Vast quantities of carbon are locked up in Earth’s soils. But as temperatures rise, soils are generally less able to hold on to their carbon, previous research has shown. And now researchers have found that soil texture also plays an important role in how readily carbon is sequestered underground: Coarse soils are substantially more vulnerable to releasing their carbon than previously believed. That’s bad news, the team suggests, because coarse soils are preferentially found in high-latitude regions like the Arctic, which are warming much faster than the rest of the world.
Not the Forests or the Atmosphere
“More carbon is stored in soils than [in] all the plant biomass and the atmosphere put together.”
Many people think of the world’s forests or atmosphere as containing the largest planetary stockpile of carbon, said Iain P. Hartley, an ecologist at the University of Exeter in the United Kingdom. But humble soil actually holds that honor. “It’s the biosphere’s most important carbon store,” said Hartley. “More carbon is stored in soils than [in] all the plant biomass and the atmosphere put together.”
Several trillion metric tons of carbon are sequestered in the soil, mostly in the form of organic matter derived from plants and animals. But it’s not locked up there forever: Soil is also home to microbes, which readily break down organic compounds and release their carbon into the atmosphere. And that process is apt to change the aboveground world that we inhabit, said Hartley. “Anything that changes in the amount of carbon stored in soils has the potential to impact atmospheric chemistry and therefore our climate.”
Previous research has shown that soils in warmer climates more readily release their carbon. That’s because carbon-containing organic compounds generally break down faster in warmer conditions, Hartley told Eos. “Microbial activity and decomposition rates are faster at higher temperatures.”
A Question of Texture
But an open question in soil science is whether soil texture—its fineness or coarseness—also affects the likelihood of carbon being transferred out of underground storage, said Hartley. In 2019, he and his colleagues set out to answer that question.
The researchers amassed data from more than 9,300 soil samples collected from every continent except Antarctica. The digital records, obtained from the World Soil Information database, included such measurements as the soil’s pH, its carbon content, its ability to hold on to certain ions, and its percentage of clay minerals. Hartley and his colleagues focused their analysis on so-called mineral soils, which consist of a combination of organic matter and minerals. (They specifically excluded peat soils, which tend to be extremely carbon rich but cover only a relatively small fraction of the planet.)

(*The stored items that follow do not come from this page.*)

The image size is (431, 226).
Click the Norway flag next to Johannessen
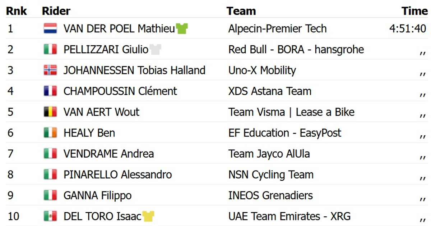click(x=50, y=70)
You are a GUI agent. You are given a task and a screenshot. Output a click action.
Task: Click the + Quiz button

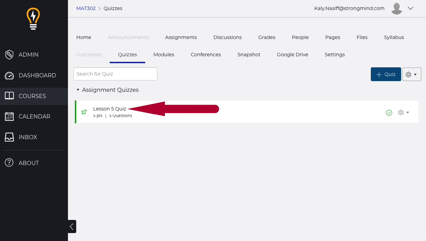coord(386,74)
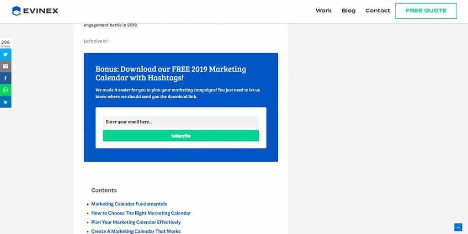Share the article via email icon
This screenshot has height=234, width=468.
click(x=5, y=66)
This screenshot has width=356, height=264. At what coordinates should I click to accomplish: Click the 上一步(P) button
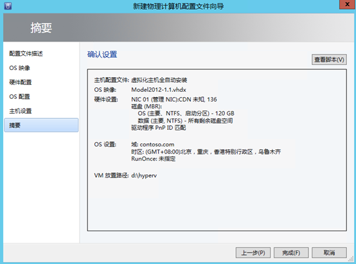(x=253, y=252)
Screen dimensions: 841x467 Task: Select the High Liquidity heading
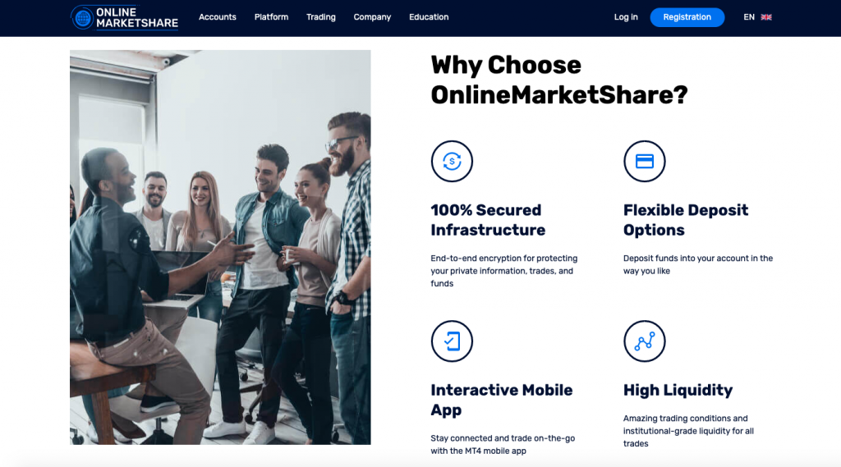pyautogui.click(x=678, y=391)
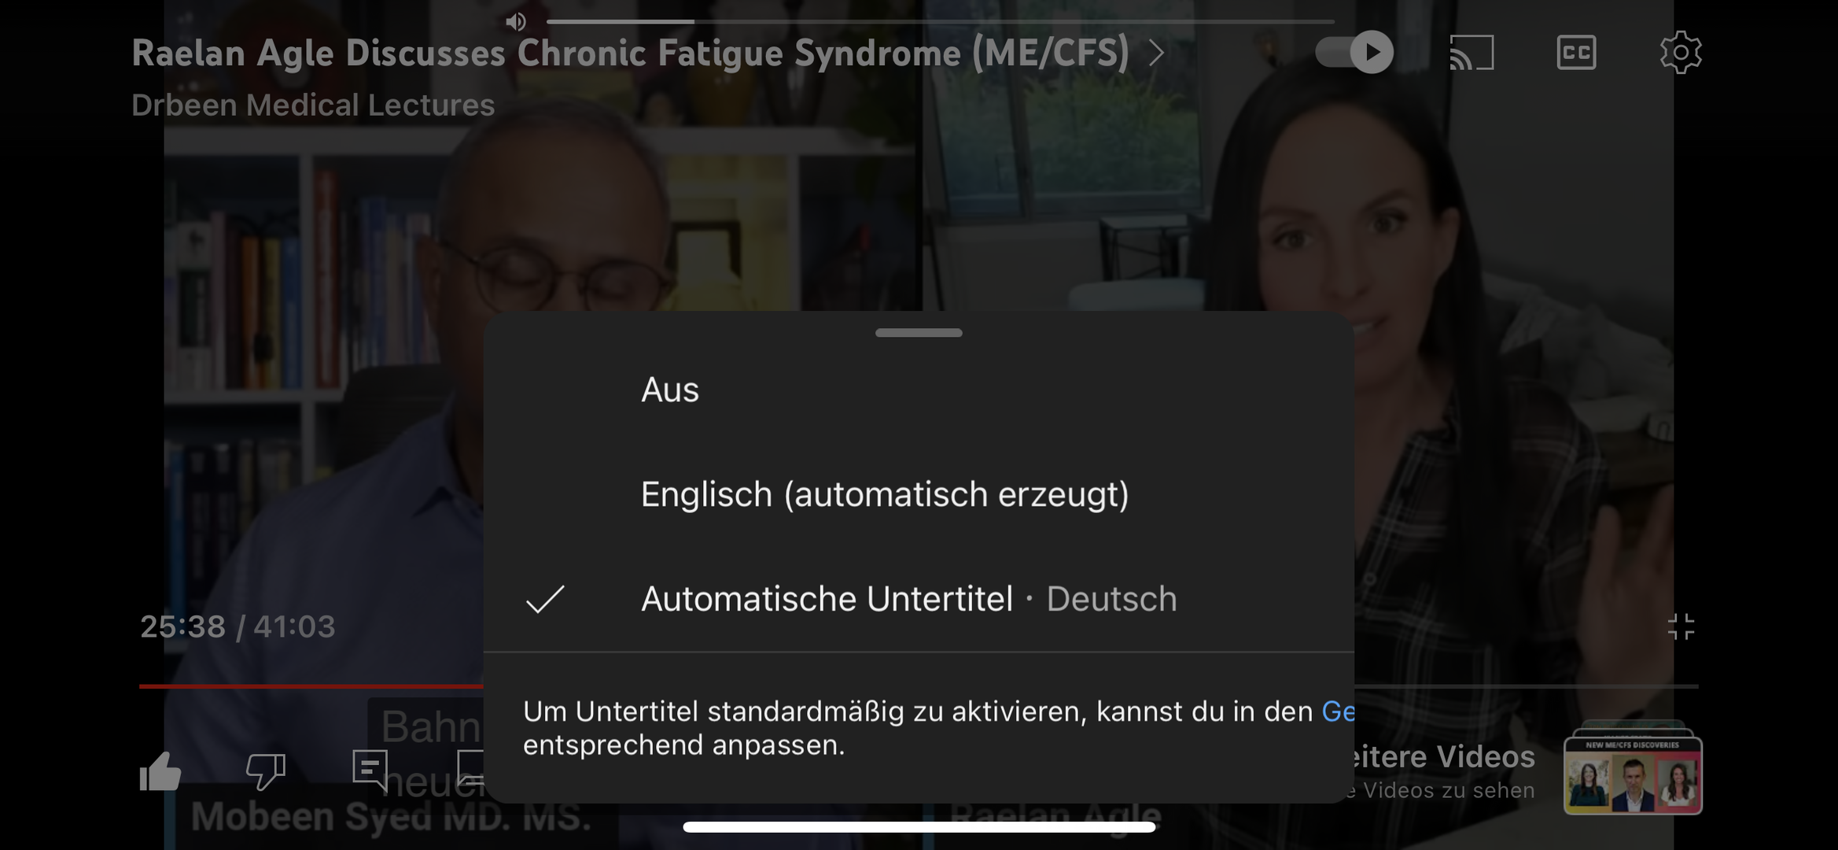Image resolution: width=1838 pixels, height=850 pixels.
Task: Adjust the volume slider at top
Action: 941,21
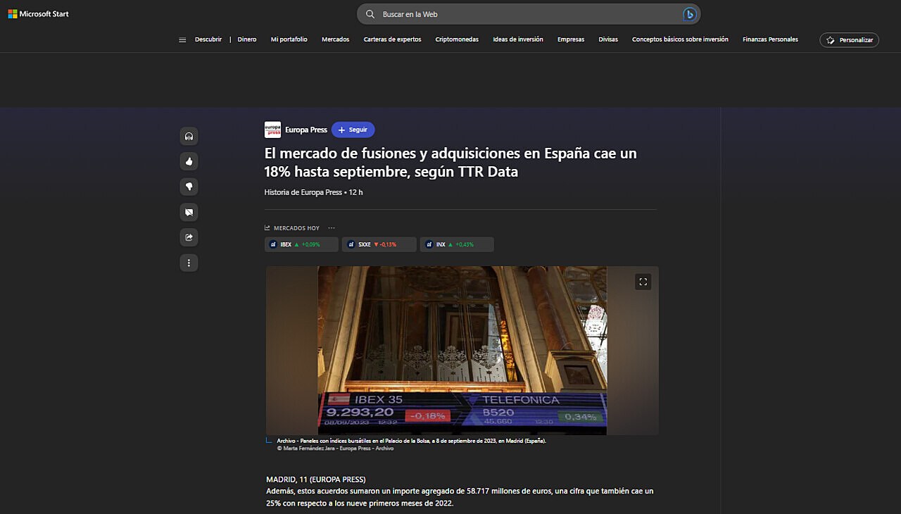
Task: Like the article with thumbs up
Action: (x=189, y=161)
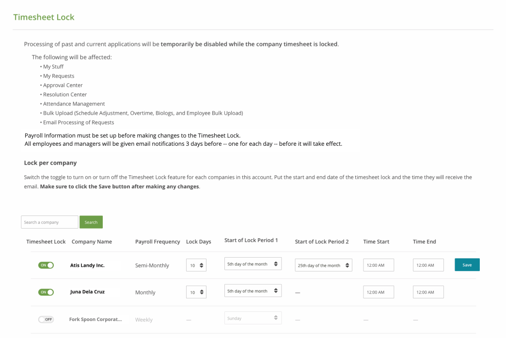Viewport: 506px width, 338px height.
Task: Open Lock Days dropdown for Juna Dela Cruz
Action: coord(197,292)
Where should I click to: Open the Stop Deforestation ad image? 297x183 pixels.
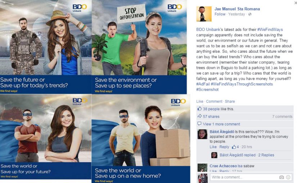click(x=139, y=47)
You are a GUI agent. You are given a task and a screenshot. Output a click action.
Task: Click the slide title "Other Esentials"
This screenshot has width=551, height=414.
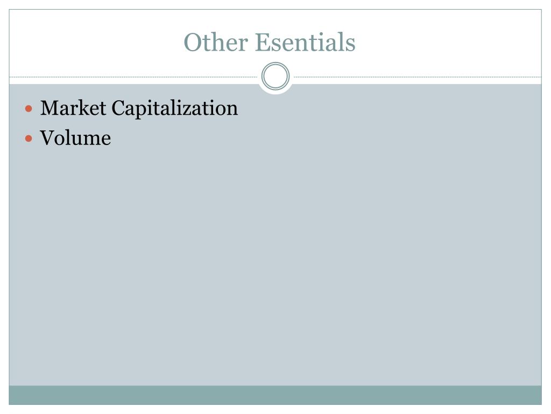pos(269,43)
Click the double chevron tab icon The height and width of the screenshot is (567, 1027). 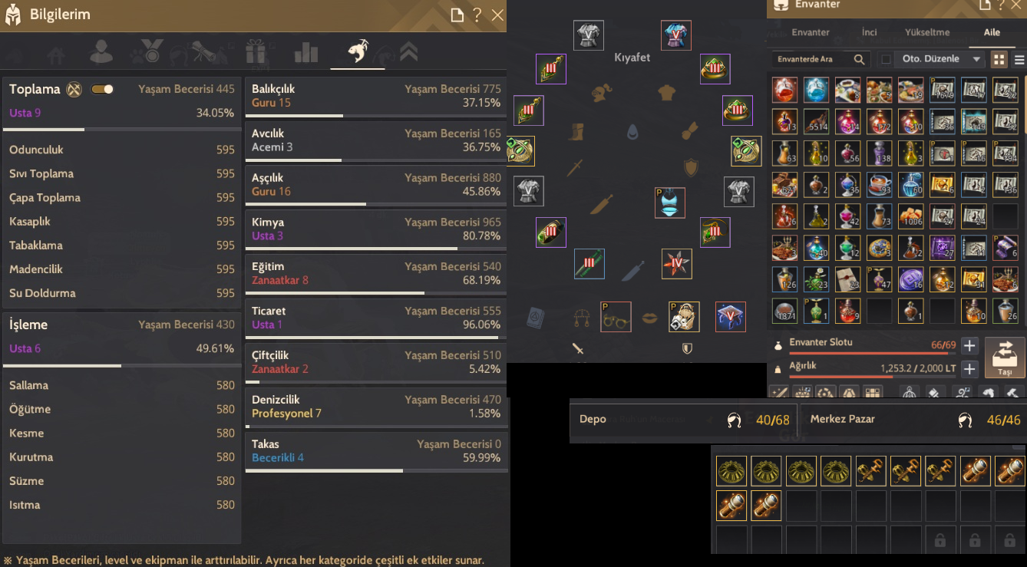408,52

The mineral soils the team analyzed ranged from fine-textured, clay-rich soils to coarse soils poor in clay. Hartley and his collaborators found that carbon storage in fine-textured soils declined less with temperature than previously estimated. That was a surprise to the team. Fine-textured soils tend to consist of tiny agglomerations of organic matter and minerals in which carbon is essentially shielded from microbes, said Hartley, but such clusters ought to be vulnerable to disassociation at high temperatures. One would therefore expect that fine-textured soils would readily give up their carbon as temperatures rise, he said. “We saw the opposite to what we might have expected.”
The team also found that carbon storage in coarse-textured soils declined more rapidly with temperature than previously estimated. Together, these findings highlight significant differences between fine- and coarse-textured soils, Hartley said. “The effect of temperature on carbon storage in coarse-textured soils was more than 3 times greater than in fine-textured soils.”
Pinpointing Vulnerable Soils
“You could have really large emissions from ecosystem carbon.”
These results, which were published in November in Nature Communications, are valuable because they highlight the types of soils most likely to relinquish their carbon to the atmosphere. “We’ve started to help identify which soil organic matter stocks may be the most vulnerable,” said Hartley. But the measurements don’t reveal a key parameter of interest, the researchers acknowledged. “We can’t take these data and work out how rapidly soils may lose carbon as the world warms,” said Hartley.
And that’s an important quantity to determine, said Keith Paustian, a soil scientist at Colorado State University in Fort Collins who was not involved in the research. “There’s a tremendous amount of carbon in soils. You could have really large emissions from ecosystem carbon.”